Por que Eliane Cantanhede foi demitida

Atualizado em 7 de novembro de 2014 às 19:51
A internet roubou sua coluna
A internet roubou sua coluna

Não fui leitor de Eliane Cantanhede em seus anos de colunista na Folha.

Apenas, ouvi falar que ela era uma das vozes mas estridentes do antipetismo.

Não tenho como julgá-la tecnicamente, portanto.

Mas notei a repercussão em torno de sua demissão, e achei que deveria dar minha visão do que está por trás dela, do ponto de vista corporativo.

A demissão de Eliane Cantanhede enquadra-se, essencialmente, na agonia da mídia impressa.

Com a Era Digital, os jornais e as revistas vão perdendo leitores e anunciantes.

As despesas não mudam, mas as receitas declinam rapidamente, num movimento sem volta.

Para prolongar a sobrevida, jornais e revistas vão cortar desesperadamente custos.

Jornalistas mais caros, como Cantanhede, serão demitidos. Você pode ter colunistas pagos apenas por coluna, o que sai muito mais em conta.

O número de páginas editoriais vai-se reduzir, mais uma razão para mandar gente embora.

Para fazer menos páginas, você precisa de menos jornalistas.

Em algum momento, como está ocorrendo nos Estados Unidos já, jornais diários passarão a ter duas ou três edições por semana.

A qualidade do papel também vai piorar. Você vai comprar o papel mais barato possível. Alguns leitores vão se queixar, mas é melhor suportar reclamações do que quebrar em pouco tempo.

Jovens jornalistas, nervosos, se perguntam se estão na profissão certa, diante de um quadro tão desolador.

Estão.

Aos poucos, os empreendimento editoriais relevantes vão se deslocando das mídias tradicionais para a internet.

Jovens talentos poderão fazer grandes carreiras na mídia digital, e num ambiente de muito maior autonomia intelectual do que o oferecido pelas empresas tradicionais.

Você nunca mais ouvirá falar, como foi tão comum no passado, no lançamento de um jornal novo, ou de uma revista nova.

As novidades estarão na mídia digital.

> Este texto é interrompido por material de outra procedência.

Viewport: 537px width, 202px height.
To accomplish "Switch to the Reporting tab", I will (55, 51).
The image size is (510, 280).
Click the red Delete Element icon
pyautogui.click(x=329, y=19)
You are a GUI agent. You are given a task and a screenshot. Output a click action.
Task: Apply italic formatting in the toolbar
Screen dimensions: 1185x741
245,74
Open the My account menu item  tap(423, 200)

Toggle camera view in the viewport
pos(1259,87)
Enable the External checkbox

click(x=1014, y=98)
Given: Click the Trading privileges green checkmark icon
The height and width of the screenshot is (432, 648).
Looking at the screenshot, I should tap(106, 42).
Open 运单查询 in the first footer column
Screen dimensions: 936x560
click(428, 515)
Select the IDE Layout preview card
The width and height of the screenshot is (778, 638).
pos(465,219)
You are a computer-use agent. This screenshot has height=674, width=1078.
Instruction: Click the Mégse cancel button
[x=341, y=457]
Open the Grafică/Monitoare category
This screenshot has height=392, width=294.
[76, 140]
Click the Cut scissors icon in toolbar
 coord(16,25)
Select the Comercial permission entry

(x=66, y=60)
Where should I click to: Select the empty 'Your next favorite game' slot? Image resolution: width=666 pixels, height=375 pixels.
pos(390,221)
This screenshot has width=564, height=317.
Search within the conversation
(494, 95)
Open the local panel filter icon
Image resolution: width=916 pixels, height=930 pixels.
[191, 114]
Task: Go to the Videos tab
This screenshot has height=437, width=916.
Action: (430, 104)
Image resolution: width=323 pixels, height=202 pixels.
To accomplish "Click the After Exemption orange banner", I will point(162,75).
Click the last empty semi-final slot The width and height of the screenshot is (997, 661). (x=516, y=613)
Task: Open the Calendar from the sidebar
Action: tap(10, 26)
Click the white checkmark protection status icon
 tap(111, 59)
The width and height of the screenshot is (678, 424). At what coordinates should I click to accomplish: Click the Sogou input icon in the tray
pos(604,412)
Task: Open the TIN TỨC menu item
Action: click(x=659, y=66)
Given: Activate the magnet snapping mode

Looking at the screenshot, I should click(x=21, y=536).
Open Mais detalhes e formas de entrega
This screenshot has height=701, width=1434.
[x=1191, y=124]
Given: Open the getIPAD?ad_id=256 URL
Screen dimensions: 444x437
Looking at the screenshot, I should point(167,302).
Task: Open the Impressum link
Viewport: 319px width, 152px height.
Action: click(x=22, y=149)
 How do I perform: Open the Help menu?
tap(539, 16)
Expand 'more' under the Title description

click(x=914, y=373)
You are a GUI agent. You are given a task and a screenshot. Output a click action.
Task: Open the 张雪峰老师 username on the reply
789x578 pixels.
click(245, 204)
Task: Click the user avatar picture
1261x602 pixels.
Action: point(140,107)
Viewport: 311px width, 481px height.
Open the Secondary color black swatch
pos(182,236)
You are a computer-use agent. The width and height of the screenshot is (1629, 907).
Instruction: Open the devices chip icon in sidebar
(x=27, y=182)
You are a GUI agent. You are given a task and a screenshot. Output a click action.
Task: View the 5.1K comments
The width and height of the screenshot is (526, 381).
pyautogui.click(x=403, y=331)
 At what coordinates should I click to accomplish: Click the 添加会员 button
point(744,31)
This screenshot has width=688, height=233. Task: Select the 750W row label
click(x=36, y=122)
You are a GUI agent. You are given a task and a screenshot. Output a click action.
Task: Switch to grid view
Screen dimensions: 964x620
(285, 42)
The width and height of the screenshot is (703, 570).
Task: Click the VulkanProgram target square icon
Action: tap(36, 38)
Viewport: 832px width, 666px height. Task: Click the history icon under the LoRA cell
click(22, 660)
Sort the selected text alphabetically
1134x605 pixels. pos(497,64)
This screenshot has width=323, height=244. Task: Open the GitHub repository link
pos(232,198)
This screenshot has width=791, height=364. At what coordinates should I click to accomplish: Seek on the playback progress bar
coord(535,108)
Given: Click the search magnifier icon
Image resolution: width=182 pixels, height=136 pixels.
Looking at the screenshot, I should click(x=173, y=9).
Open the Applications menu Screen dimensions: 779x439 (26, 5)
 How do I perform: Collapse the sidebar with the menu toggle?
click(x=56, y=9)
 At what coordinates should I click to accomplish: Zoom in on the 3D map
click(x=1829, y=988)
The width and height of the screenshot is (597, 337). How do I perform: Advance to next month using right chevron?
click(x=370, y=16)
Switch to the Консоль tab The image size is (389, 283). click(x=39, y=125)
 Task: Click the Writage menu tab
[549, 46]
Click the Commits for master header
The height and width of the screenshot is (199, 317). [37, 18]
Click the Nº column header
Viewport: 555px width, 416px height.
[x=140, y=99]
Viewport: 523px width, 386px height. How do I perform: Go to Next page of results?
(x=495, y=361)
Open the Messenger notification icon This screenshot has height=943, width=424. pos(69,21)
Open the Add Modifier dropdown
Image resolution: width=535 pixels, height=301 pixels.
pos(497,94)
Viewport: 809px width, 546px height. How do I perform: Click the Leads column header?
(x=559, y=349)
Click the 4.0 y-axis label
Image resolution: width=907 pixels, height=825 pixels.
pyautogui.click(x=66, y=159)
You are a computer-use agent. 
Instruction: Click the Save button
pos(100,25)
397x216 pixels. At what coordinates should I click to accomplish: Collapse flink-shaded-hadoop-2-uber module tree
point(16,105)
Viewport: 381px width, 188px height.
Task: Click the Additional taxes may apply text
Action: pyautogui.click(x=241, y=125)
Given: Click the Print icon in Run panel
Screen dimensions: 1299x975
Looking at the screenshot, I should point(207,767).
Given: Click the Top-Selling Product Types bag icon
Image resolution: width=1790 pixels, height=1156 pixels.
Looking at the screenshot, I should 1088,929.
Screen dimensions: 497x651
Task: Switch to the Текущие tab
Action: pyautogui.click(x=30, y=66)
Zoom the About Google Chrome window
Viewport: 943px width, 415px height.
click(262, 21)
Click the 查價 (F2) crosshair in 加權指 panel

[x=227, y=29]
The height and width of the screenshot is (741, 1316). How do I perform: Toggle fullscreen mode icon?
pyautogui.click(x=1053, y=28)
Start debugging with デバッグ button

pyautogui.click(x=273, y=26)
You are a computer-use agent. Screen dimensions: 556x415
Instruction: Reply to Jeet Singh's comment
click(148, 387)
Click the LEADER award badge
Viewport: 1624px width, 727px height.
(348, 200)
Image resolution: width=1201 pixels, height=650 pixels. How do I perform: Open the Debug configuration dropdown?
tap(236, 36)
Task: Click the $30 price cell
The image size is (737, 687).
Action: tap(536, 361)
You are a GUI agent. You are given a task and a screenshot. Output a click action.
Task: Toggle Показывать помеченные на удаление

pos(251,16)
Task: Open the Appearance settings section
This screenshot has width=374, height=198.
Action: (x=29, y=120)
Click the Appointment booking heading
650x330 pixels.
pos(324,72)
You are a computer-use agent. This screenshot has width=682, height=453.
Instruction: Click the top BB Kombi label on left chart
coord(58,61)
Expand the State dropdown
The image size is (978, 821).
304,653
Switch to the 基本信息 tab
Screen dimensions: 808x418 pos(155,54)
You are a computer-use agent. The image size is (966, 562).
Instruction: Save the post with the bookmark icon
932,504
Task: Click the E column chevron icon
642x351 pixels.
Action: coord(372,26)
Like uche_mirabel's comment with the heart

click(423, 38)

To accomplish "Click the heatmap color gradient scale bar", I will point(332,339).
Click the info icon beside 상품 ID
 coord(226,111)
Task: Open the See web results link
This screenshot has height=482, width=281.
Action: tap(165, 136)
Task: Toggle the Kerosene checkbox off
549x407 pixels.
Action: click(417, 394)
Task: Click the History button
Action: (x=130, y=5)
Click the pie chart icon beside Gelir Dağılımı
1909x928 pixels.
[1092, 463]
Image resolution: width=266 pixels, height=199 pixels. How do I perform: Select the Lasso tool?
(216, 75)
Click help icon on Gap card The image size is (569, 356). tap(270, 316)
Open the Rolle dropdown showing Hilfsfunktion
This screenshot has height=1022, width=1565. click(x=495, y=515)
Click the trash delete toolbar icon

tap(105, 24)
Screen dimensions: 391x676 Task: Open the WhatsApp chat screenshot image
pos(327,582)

Recentemente, o dono do e-Bay anunciou que estava investindo 350 milhões de dólares na construção de um site investigativo.

Ele contratou um dos melhores jornalistas digitais do mundo, Glenn Greenwald.

Neste exato momento, entre os jornalistas, já se observa um fenômeno: os melhores cérebros vão se transferindo para a internet, onde existe um mundo por conquistar e leitores num número que não para de crescer.

Mídias dominantes sempre atraem os melhores jornalistas, e com a internet está acontecendo exatamente isso.

A migração da publicidade rumo à internet dará solidez aos sites mais competentes como negócio e mais instigantes no conteúdo.

Eliane Cantanhede não foi despedida por ser uma má colunista, embora para os petistas ela fosse abominável.

Ela tombou por ser uma jornalista de papel num mundo digital.

Caso consiga retomar a carreira, será na internet, e não em qualquer outro jornal. Nenhum terá recursos para contratá-la, a não ser a preços vis.

Todos os jornalistas caros de jornais e revistas estão com os dias contados, e sabem disso, porque são pessoas bem informadas.

Não é hoje a demissão, é amanhã, ou depois de amanhã.

E todos os donos de jornais e revistas sabem que seus produtos estão com os dias numerados.

Não se trata de evitar a morte, mais, porque é impossível.

Trata-se apenas de prolongar a sobrevida ou, para usar a palavra mais precisa, a agonia.